Als stationäre Phase kommen häufig C-18 Säulen zur Anwendung (KIMURA et al., 1982;

BONTEMPS et al., 1984; VANDERSLICE u. HUANG, 1986). Das charakteristische Packungsmaterial für die Flüssigkeitschromatographie besteht aus porösen Mikroteilchen mit Durchmessern von 3 - 10 µm.

Abb. 39: Kieselgelteilchen Abb. 40: Lichrospher (Knauer)
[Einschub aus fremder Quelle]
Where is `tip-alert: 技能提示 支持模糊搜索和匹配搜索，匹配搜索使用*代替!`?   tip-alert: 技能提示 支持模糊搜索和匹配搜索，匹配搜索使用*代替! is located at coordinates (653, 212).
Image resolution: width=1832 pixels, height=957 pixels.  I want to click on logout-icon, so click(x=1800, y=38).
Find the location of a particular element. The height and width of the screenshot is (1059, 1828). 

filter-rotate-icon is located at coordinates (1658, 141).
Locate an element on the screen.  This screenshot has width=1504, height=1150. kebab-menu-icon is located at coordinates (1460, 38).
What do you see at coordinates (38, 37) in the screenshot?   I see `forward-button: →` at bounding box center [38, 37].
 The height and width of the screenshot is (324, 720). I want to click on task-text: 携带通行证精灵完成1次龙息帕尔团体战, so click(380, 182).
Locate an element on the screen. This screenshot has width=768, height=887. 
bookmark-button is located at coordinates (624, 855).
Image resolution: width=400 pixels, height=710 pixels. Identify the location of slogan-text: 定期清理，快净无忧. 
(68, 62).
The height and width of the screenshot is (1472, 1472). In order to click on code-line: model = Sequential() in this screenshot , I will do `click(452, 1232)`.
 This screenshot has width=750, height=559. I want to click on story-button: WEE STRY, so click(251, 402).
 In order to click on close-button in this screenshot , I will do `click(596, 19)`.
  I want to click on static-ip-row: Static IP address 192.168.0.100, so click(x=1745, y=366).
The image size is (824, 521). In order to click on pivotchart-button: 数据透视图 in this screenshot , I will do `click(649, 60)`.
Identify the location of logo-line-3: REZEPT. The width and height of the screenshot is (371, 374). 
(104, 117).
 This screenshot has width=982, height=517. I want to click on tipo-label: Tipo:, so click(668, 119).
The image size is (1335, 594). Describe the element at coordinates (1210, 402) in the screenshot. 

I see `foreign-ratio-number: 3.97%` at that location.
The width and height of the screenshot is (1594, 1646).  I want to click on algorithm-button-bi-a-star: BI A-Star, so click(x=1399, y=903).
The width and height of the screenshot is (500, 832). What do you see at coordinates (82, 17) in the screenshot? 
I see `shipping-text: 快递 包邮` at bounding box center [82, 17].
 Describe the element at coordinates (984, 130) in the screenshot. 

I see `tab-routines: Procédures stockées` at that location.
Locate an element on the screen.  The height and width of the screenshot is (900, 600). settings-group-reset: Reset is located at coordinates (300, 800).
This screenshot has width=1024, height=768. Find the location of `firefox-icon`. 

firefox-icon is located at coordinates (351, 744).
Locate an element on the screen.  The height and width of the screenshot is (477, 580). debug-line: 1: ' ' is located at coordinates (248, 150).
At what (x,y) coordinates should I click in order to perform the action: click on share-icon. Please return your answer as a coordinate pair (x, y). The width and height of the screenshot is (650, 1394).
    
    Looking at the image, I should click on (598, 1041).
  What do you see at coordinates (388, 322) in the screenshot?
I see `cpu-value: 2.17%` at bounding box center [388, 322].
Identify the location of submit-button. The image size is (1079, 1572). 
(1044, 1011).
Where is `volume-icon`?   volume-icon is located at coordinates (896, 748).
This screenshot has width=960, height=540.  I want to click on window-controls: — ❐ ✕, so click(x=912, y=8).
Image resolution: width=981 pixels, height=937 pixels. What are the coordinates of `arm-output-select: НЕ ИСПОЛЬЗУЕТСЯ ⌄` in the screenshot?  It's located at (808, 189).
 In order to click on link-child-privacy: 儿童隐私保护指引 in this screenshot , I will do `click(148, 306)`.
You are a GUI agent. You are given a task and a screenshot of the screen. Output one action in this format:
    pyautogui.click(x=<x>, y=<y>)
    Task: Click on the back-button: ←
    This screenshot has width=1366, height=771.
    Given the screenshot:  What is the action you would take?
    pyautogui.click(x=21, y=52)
Die Teilchen bestehen am häufigsten aus Kieselgel (Abb. 39 und 40). Größere Teilchen mit einheitlichen Durchmessern von weniger als 1 µm werden durch Agglomeration von feinen Teilchen hergestellt. Die Kieselgelteilchen werden anschließend meist mit dünnen organi-schen Filmen beschichtet, die chemisch oder physikalisch an der Oberfläche gebunden wer-den (SKOOG u. LEARY, 1996). Mit Hilfe der Reversed-phase-HPLC lassen sich heute etwa zwei Drittel aller flüssigkeitschromatographisch relevanten Trennaufgaben lösen, so dass der RP-HPLC die größte Bedeutung in der Praxis zukommt. Die Bedeutung der RP-HPLC ist auch auf die Tatsache zurückzuführen, dass sich Optimierungen der mobilen Phase in den meisten Fällen über die Variation des Wassergehaltes in einem polaren organischen Lösungsmittel wie Methanol oder Acetonitril durchführen lassen (SKOOG u. LEARY, 1996;

SCHWEDT, 2004).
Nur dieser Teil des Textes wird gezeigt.